O vereador Nildomar Freire dos Santos, o Nildão, do PCdoB, fez a acusação das empresas. Ele observou que atualmente é moda o trabalhador ser chamado de “colaborador”, “parceiro”, para criar a falsa ilusão de que há igualdade na relação com os patrões. Só que essa ilusão se desmancha completamente quando acontecem os casos de assédio moral e sexual. “O assédio é uma forma de violência permanente e continuada, que parte de um superior hierárquico. O assédio não é algo abstrato, ele se dá de uma classe sobre outra, uma violência de classe e de gênero”, afirmou Nildão, referindo-se ao fato de que, na maior parte dos casos, as mulheres é que são vítimas.
O vereador observou que um dos setores em que os casos de assédio moral proliferam é o de telemarketing, onde as condições de trabalho precárias se somam ao um estresse constante para dar conta das metas de vendas.
A presidente do Sindicato dos Trabalhadores de Telemarketing e Empresas de Telefonia em Santa Catarina, Schirlei Ribeiro, acrescentou que o medo do desemprego faz o trabalhador se adequar ao perfil exigido pela empresa.
Violência – A médica do trabalho Margarida Barreto, que atua em São Paulo e publicou pela Educ/Fasesp o livro Violência, Saúde e Trabalho: Uma Jornada de Humilhações, foi convidada para falar no evento. Ela observou que é impossível compreender esse tipo de violência se não entendermos a sociedade que a produz: “A sociedade capitalista acumula riquezas, deixando o outro na condição de explorado para lhe extrair essas riquezas. A violência é ferramenta necessária para isso”, explica. Margarida observou que, quando as pessoas procuram emprego, passam por um longo processo de seleção: o tom da voz, o decote nas mulheres, o jeito de sentar… A isso se somam os testes psicológicos, a cor da pele, exame médico, a saúde completamente vasculhada. “Não se entra doente em uma empresa, quem tem doença fica de fora, e as humilhações estão inseridas aí, dentro do contexto econômico que as produz”.
A médica relatou episódios de assédio moral e sexual que exemplificam as condições de trabalho em muitas empresas. Numa indústria têxtil, as mulheres tinham os pés amarrados às máquinas se não tivessem o rendimento considerado adequado. Em outra empresa, quando os vendedores não cumpriam suas metas, eram obrigados a se vestir de mulher. Margarida também relatou um caso em que funcionárias eram oferecidas aos clientes para fazer programas.

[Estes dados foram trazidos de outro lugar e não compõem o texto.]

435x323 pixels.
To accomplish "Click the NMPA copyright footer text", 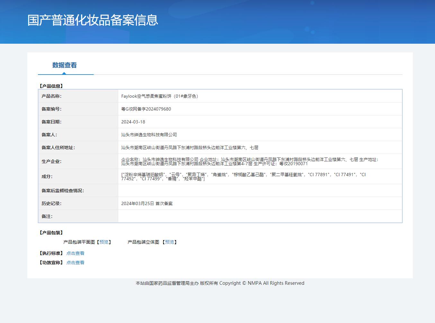I will coord(220,283).
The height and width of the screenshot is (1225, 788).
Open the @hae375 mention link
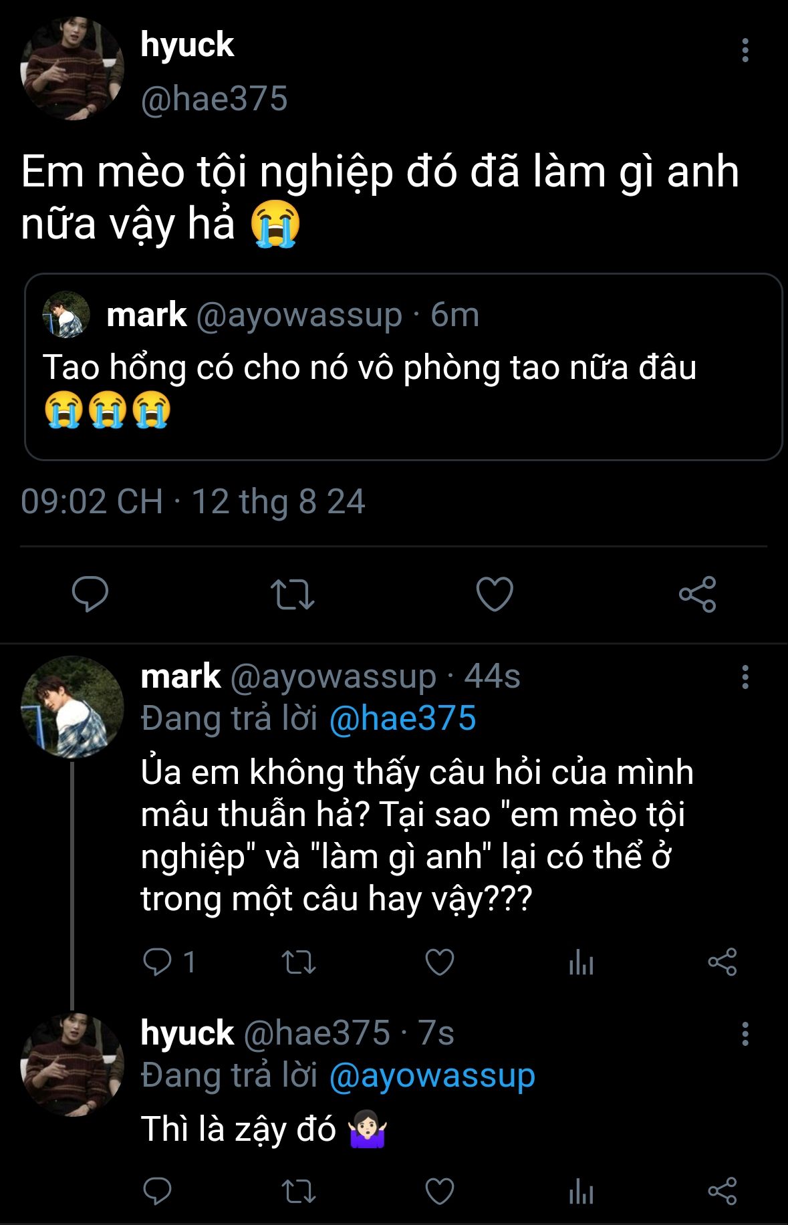pyautogui.click(x=402, y=718)
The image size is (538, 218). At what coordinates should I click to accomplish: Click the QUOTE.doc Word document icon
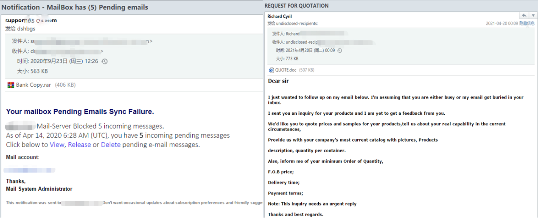pos(271,70)
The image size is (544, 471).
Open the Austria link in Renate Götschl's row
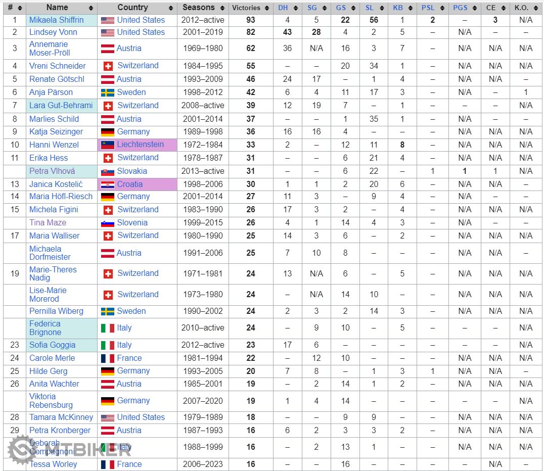click(x=129, y=79)
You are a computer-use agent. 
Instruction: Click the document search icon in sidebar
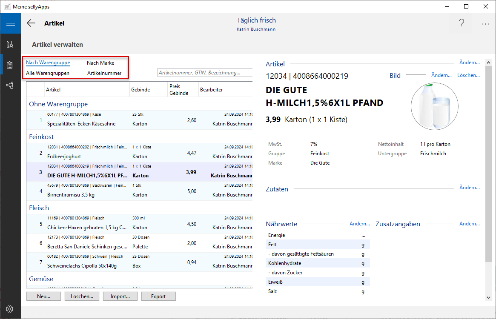(10, 44)
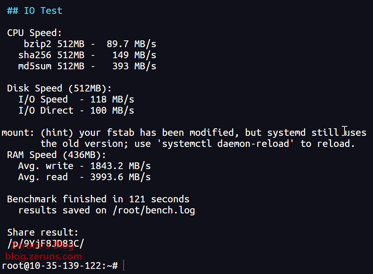Click the 'RAM Speed (436MB):' label
The image size is (373, 274).
(x=57, y=155)
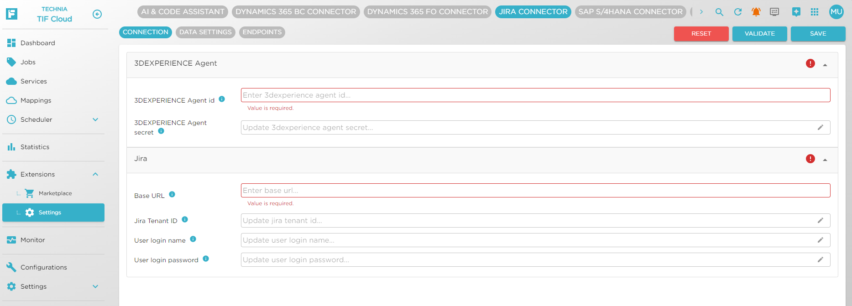This screenshot has width=852, height=306.
Task: Click the MU user avatar
Action: click(836, 12)
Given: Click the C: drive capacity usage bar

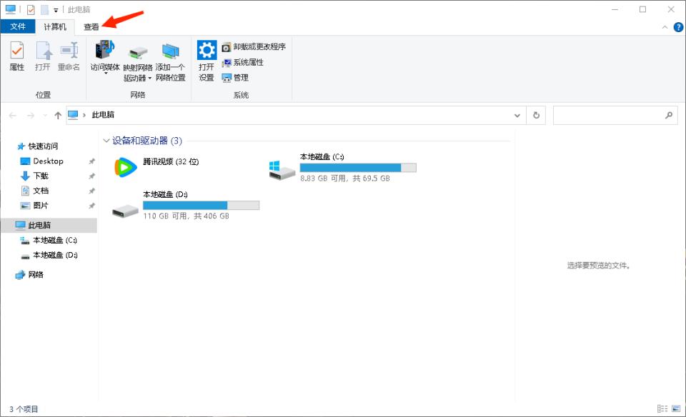Looking at the screenshot, I should click(x=357, y=167).
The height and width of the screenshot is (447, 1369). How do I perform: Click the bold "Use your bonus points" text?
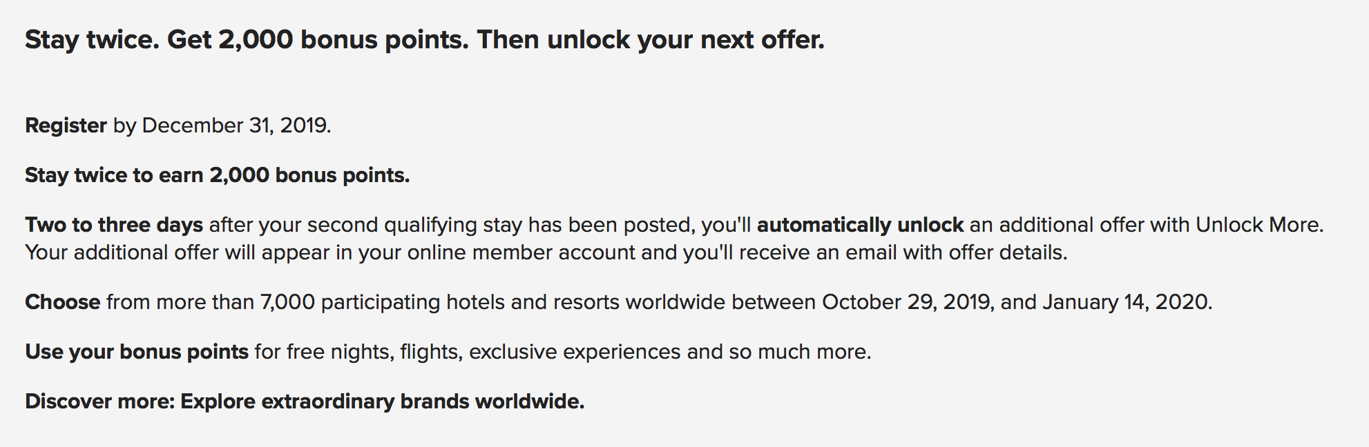point(137,352)
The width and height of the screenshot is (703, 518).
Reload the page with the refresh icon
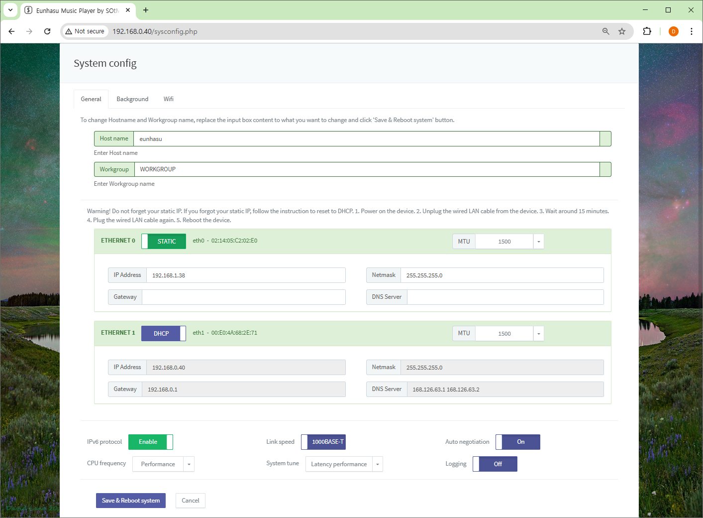coord(47,31)
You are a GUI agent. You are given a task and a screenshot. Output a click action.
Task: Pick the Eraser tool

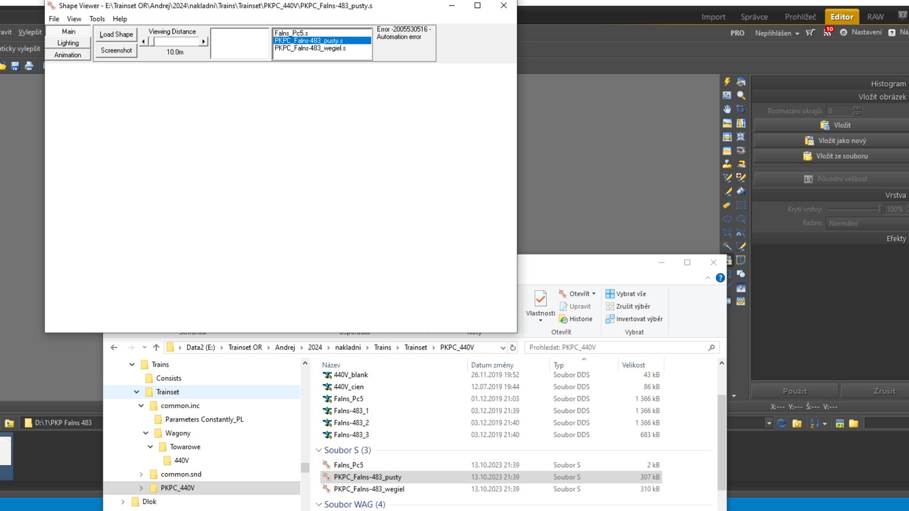(727, 205)
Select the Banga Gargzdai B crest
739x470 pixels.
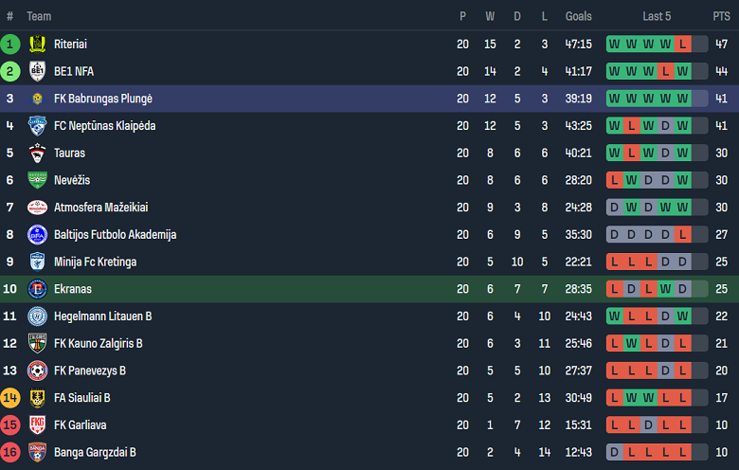coord(37,452)
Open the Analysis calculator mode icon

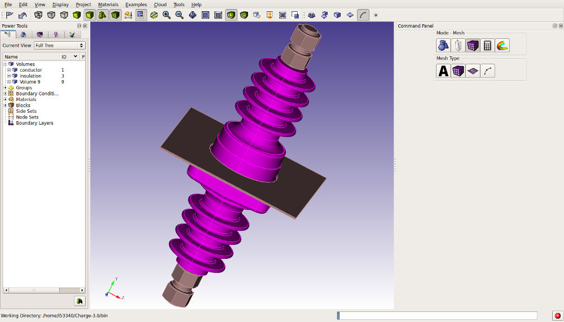point(487,46)
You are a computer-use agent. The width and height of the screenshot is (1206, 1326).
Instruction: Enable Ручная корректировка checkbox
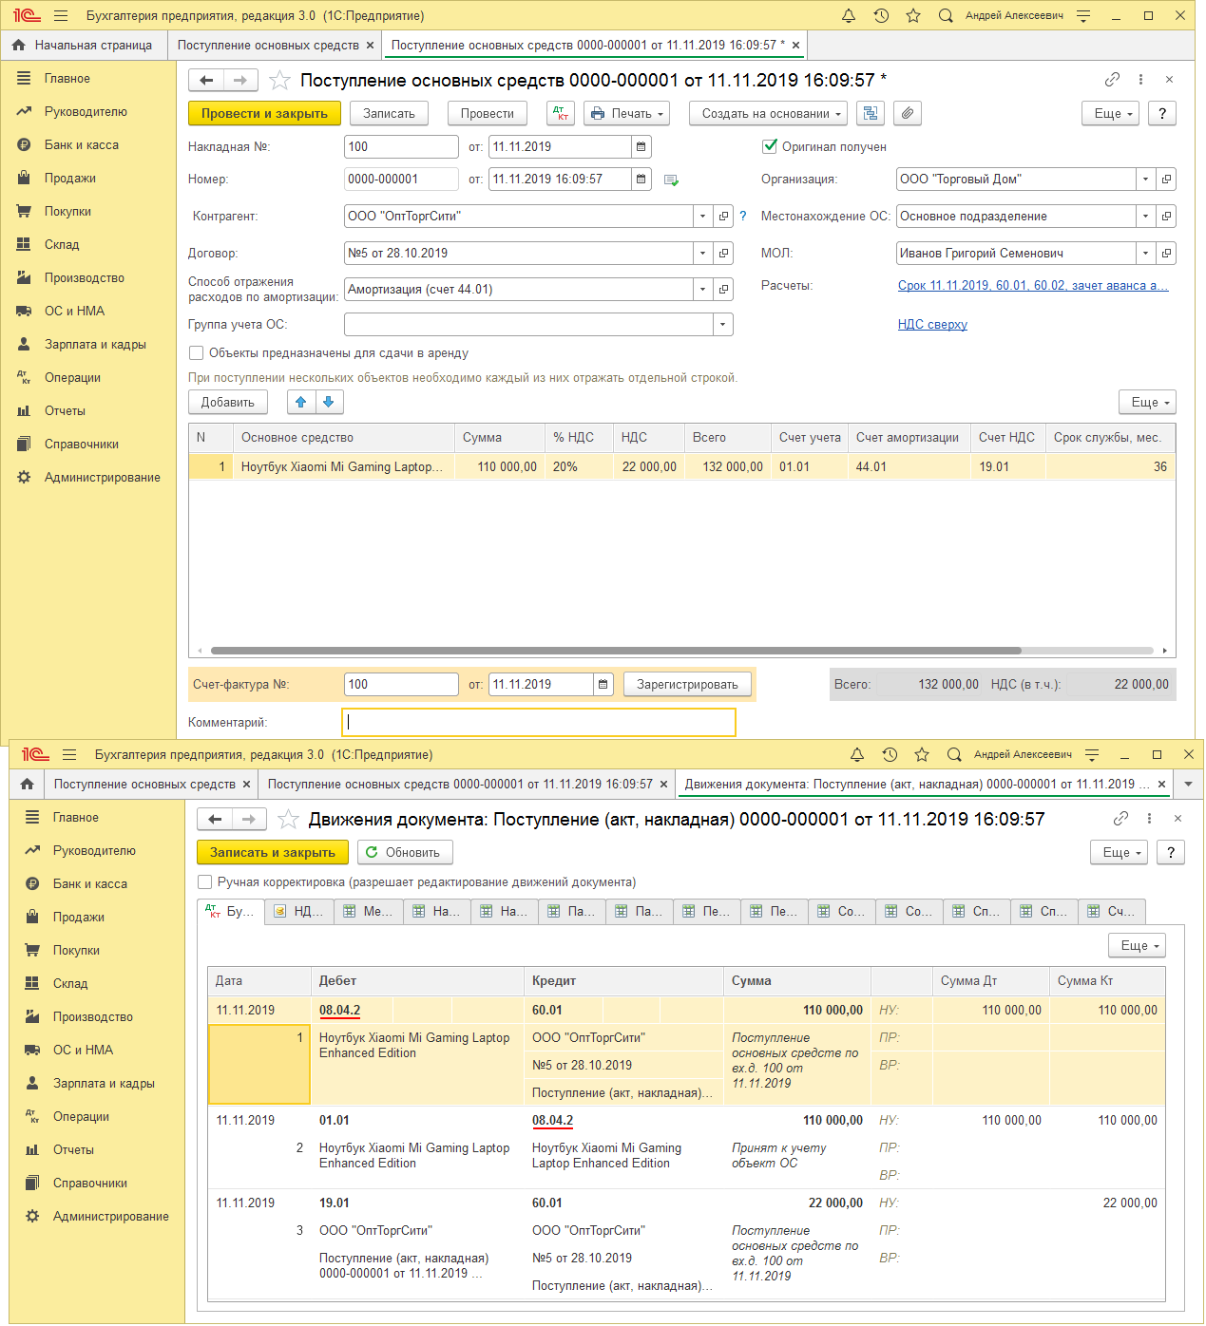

A experiência da médica mostra que os assediados são principalmente os que adoecem. Um triste exemplo é o da LER. “A pessoa passa a ser humilhada, isolada e, aos poucos, vai virando motivo de chacota. Acaba por desistir do emprego ou é demitida, às vezes por justa causa”, constata Margarida. Também são alvo de assédio, segundo ela, os trabalhadores que questionam, os que são dirigentes sindicais e os que têm altos salários. “O questionador pode contagiar o coletivo, e deve ser eliminado e assediado, principalmente se for dirigente sindical”, ironizou Margarida, assumindo a ótica das empresas.
Uma das coisas que caracteriza o assédio é a repetitividade. Começa com um primeiro ato, um gesto, um suspiro. São os primeiros sintomas. Depois vêm as instruções confusas, e o trabalhador é impedido até de conversar. O ambiente começa a deixar a pessoa doente, com depressão, estresse, alteração de memória, pressão alta, gastrite… Aparecem a raiva e a vontade de vingança. Mas com elas também o medo e o silêncio. “O mais assustador é que isso vai se reproduzindo em outros espaços sociais, como a família”, constata a médica. Ao final do tribunal, que foi presidido pelo também médico Roberto Ruiz, ficou clara a necessidade de denunciar, buscar a Justiça e reforçar os laços de amizade e solidariedade, no sentido de fortalecer e organizar a resistência dos trabalhadores.